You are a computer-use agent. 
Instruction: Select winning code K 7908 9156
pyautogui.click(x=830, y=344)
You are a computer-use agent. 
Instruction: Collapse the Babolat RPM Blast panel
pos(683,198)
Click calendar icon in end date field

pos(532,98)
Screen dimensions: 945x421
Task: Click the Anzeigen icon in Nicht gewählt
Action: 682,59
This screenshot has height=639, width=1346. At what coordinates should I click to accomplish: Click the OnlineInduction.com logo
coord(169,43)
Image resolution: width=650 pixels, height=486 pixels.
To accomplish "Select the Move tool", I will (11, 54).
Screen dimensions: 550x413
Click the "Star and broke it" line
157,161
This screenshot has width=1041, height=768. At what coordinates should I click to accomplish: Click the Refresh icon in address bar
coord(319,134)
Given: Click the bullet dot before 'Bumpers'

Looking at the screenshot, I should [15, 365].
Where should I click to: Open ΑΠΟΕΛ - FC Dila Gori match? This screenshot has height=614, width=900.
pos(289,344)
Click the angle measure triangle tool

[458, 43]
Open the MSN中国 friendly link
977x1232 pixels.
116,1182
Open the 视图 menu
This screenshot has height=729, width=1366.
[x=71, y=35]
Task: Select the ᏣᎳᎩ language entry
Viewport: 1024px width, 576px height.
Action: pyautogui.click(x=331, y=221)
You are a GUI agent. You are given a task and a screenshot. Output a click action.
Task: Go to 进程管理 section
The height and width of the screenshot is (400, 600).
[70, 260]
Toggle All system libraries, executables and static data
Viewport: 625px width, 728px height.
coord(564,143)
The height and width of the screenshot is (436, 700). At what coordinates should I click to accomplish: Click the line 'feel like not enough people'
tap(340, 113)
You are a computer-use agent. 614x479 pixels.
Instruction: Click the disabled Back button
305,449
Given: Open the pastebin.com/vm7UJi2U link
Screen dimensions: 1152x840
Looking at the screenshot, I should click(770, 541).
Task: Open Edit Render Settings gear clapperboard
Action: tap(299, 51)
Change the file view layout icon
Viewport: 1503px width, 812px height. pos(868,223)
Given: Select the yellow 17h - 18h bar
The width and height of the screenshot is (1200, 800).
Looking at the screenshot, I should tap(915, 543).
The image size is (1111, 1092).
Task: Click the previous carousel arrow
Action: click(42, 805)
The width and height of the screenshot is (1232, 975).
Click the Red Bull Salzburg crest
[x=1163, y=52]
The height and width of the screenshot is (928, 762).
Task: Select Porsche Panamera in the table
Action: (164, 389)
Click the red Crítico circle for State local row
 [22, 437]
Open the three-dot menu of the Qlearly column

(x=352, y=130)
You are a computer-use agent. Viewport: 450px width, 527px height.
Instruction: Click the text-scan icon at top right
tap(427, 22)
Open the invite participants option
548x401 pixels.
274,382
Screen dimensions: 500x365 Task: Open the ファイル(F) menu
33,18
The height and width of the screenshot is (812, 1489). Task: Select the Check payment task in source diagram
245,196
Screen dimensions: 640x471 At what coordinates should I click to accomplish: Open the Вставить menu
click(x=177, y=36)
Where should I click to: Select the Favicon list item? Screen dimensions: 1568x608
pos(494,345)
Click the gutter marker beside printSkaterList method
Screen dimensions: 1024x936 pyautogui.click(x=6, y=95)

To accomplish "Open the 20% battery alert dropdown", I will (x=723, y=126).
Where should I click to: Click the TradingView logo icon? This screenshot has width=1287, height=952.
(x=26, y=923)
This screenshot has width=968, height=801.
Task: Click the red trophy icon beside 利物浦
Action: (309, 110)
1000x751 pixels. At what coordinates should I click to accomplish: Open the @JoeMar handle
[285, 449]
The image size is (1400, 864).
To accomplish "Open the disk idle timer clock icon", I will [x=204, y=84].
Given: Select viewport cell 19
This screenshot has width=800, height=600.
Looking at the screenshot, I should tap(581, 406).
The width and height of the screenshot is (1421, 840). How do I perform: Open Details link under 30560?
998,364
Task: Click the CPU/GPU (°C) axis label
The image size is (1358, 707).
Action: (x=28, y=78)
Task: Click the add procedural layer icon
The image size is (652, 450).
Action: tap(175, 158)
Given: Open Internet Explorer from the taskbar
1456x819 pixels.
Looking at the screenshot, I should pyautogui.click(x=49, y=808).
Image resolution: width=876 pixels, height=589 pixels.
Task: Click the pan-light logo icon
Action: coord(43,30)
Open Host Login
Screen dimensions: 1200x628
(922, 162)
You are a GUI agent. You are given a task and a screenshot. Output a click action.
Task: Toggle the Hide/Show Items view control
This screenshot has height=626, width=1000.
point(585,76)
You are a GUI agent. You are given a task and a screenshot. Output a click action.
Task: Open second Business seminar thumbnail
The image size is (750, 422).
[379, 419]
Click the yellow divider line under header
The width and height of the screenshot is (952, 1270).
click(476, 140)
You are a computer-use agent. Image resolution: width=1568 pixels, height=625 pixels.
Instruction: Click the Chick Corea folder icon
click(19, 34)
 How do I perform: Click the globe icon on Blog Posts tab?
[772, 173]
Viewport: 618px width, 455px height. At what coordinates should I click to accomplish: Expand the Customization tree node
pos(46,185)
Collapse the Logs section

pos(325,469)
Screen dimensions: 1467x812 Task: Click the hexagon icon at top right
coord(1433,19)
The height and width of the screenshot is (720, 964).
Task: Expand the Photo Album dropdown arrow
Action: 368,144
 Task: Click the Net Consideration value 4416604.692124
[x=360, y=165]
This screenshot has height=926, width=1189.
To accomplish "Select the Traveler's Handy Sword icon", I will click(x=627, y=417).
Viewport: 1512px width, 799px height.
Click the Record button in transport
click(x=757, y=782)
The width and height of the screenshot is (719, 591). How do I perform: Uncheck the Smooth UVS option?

### What you have to do
Edit the lines above, replacing "Babolat RPM Blast" with "Wilson Pro Staff" and leaving all else unchanged.

### Reply
You are a computer-use agent. 
Instruction: Select winning code K 7908 9156
pyautogui.click(x=830, y=344)
You are a computer-use agent. 
Instruction: Collapse the Wilson Pro Staff panel
pos(683,198)
Click calendar icon in end date field

pos(532,98)
Screen dimensions: 945x421
Task: Click the Anzeigen icon in Nicht gewählt
Action: 682,59
This screenshot has height=639, width=1346. At what coordinates should I click to accomplish: Click the OnlineInduction.com logo
coord(169,43)
Image resolution: width=650 pixels, height=486 pixels.
To accomplish "Select the Move tool", I will (11, 54).
Screen dimensions: 550x413
Click the "Star and broke it" line
157,161
This screenshot has width=1041, height=768. At what coordinates should I click to accomplish: Click the Refresh icon in address bar
coord(319,134)
Given: Click the bullet dot before 'Bumpers'

Looking at the screenshot, I should [15, 365].
Where should I click to: Open ΑΠΟΕΛ - FC Dila Gori match? This screenshot has height=614, width=900.
pos(289,344)
Click the angle measure triangle tool

[458, 43]
Open the MSN中国 friendly link
977x1232 pixels.
116,1182
Open the 视图 menu
This screenshot has height=729, width=1366.
[x=71, y=35]
Task: Select the ᏣᎳᎩ language entry
Viewport: 1024px width, 576px height.
Action: pyautogui.click(x=331, y=221)
You are a GUI agent. You are given a task and a screenshot. Output a click action.
Task: Go to 进程管理 section
The height and width of the screenshot is (400, 600).
[70, 260]
Toggle All system libraries, executables and static data
Viewport: 625px width, 728px height.
coord(564,143)
The height and width of the screenshot is (436, 700). At what coordinates should I click to accomplish: Click the line 'feel like not enough people'
tap(340, 113)
You are a computer-use agent. 614x479 pixels.
Instruction: Click the disabled Back button
305,449
Given: Open the pastebin.com/vm7UJi2U link
Screen dimensions: 1152x840
Looking at the screenshot, I should click(770, 541).
Task: Open Edit Render Settings gear clapperboard
Action: tap(299, 51)
Change the file view layout icon
Viewport: 1503px width, 812px height. pos(868,223)
Given: Select the yellow 17h - 18h bar
The width and height of the screenshot is (1200, 800).
Looking at the screenshot, I should tap(915, 543).
The image size is (1111, 1092).
Task: Click the previous carousel arrow
Action: click(42, 805)
The width and height of the screenshot is (1232, 975).
Click the Red Bull Salzburg crest
[x=1163, y=52]
The height and width of the screenshot is (928, 762).
Task: Select Porsche Panamera in the table
Action: (164, 389)
Click the red Crítico circle for State local row
 [22, 437]
Open the three-dot menu of the Qlearly column

(x=352, y=130)
You are a computer-use agent. Viewport: 450px width, 527px height.
Instruction: Click the text-scan icon at top right
tap(427, 22)
Open the invite participants option
548x401 pixels.
274,382
Screen dimensions: 500x365 Task: Open the ファイル(F) menu
33,18
The height and width of the screenshot is (812, 1489). Task: Select the Check payment task in source diagram
245,196
Screen dimensions: 640x471 At what coordinates should I click to accomplish: Open the Вставить menu
click(x=177, y=36)
Where should I click to: Select the Favicon list item? Screen dimensions: 1568x608
pos(494,345)
Click the gutter marker beside printSkaterList method
Screen dimensions: 1024x936 pyautogui.click(x=6, y=95)

To accomplish "Open the 20% battery alert dropdown", I will (x=723, y=126).
Where should I click to: Click the TradingView logo icon? This screenshot has width=1287, height=952.
(x=26, y=923)
This screenshot has width=968, height=801.
Task: Click the red trophy icon beside 利物浦
Action: (309, 110)
1000x751 pixels. At what coordinates should I click to accomplish: Open the @JoeMar handle
[285, 449]
The image size is (1400, 864).
To accomplish "Open the disk idle timer clock icon", I will [x=204, y=84].
Given: Select viewport cell 19
This screenshot has width=800, height=600.
Looking at the screenshot, I should tap(581, 406).
The width and height of the screenshot is (1421, 840). How do I perform: Open Details link under 30560?
998,364
Task: Click the CPU/GPU (°C) axis label
The image size is (1358, 707).
Action: (x=28, y=78)
Task: Click the add procedural layer icon
The image size is (652, 450).
Action: tap(175, 158)
Given: Open Internet Explorer from the taskbar
1456x819 pixels.
Looking at the screenshot, I should pyautogui.click(x=49, y=808).
Image resolution: width=876 pixels, height=589 pixels.
Task: Click the pan-light logo icon
Action: coord(43,30)
Open Host Login
Screen dimensions: 1200x628
(922, 162)
You are a GUI agent. You are given a task and a screenshot. Output a click action.
Task: Toggle the Hide/Show Items view control
This screenshot has height=626, width=1000.
point(585,76)
You are a GUI agent. You are given a task and a screenshot. Output a click action.
Task: Open second Business seminar thumbnail
The image size is (750, 422).
[379, 419]
Click the yellow divider line under header
The width and height of the screenshot is (952, 1270).
click(476, 140)
You are a computer-use agent. Image resolution: width=1568 pixels, height=625 pixels.
Instruction: Click the Chick Corea folder icon
click(19, 34)
 How do I perform: Click the globe icon on Blog Posts tab?
[772, 173]
Viewport: 618px width, 455px height. At what coordinates should I click to accomplish: Expand the Customization tree node
pos(46,185)
Collapse the Logs section

pos(325,469)
Screen dimensions: 1467x812 Task: Click the hexagon icon at top right
coord(1433,19)
The height and width of the screenshot is (720, 964).
Task: Expand the Photo Album dropdown arrow
Action: 368,144
 Task: Click the Net Consideration value 4416604.692124
[x=360, y=165]
This screenshot has height=926, width=1189.
To accomplish "Select the Traveler's Handy Sword icon", I will click(x=627, y=417).
Viewport: 1512px width, 799px height.
Click the Record button in transport
click(x=757, y=782)
The width and height of the screenshot is (719, 591). How do I perform: Uncheck the Smooth UVS option?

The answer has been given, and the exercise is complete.